[AVAILABLE DATA Boundary: Start]
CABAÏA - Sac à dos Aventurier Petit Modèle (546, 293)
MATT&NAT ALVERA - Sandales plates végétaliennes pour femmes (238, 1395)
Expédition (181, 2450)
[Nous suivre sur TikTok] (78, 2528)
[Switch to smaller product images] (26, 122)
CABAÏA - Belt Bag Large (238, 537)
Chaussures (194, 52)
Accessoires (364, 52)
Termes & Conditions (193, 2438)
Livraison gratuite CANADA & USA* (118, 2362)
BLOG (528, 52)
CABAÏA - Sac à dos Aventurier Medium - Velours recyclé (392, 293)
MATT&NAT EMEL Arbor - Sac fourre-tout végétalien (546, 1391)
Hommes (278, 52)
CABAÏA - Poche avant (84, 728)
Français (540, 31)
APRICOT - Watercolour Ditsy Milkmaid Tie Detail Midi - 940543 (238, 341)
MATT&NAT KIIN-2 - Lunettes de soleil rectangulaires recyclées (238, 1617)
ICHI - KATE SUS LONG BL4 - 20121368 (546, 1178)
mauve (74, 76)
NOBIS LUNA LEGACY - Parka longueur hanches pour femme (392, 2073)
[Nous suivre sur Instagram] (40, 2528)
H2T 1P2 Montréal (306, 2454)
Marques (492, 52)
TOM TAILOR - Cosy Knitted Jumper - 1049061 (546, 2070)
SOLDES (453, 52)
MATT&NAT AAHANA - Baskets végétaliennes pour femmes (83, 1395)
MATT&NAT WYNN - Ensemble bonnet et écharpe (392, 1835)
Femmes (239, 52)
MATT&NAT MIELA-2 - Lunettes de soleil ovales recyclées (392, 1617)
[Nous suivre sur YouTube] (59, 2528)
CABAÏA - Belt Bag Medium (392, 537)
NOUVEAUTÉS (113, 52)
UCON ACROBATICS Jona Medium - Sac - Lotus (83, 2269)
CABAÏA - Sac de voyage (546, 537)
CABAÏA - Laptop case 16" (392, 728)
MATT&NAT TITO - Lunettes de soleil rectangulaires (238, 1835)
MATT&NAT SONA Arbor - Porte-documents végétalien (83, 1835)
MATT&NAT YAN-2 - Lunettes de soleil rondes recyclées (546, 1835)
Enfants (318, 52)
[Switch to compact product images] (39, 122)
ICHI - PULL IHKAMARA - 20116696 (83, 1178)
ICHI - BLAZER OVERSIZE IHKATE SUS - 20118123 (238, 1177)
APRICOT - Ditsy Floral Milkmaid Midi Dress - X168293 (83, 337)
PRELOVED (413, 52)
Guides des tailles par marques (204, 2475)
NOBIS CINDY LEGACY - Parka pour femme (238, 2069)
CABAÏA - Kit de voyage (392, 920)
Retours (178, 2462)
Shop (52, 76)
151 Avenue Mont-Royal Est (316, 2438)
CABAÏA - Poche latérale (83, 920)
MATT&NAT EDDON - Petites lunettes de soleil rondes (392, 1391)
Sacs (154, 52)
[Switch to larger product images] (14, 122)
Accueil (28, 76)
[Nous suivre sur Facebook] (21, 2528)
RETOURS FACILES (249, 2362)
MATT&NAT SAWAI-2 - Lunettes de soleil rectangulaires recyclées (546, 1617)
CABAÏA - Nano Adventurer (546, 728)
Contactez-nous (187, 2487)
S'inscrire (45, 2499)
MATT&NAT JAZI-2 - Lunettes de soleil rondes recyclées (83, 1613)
[AVAILABLE DATA Boundary: End]
* [YOUR TASK]:
Above are the entries; copy every line among them that contains the word "Ditsy".

* [FINISHED EXERCISE]:
APRICOT - Watercolour Ditsy Milkmaid Tie Detail Midi - 940543 (238, 341)
APRICOT - Ditsy Floral Milkmaid Midi Dress - X168293 (83, 337)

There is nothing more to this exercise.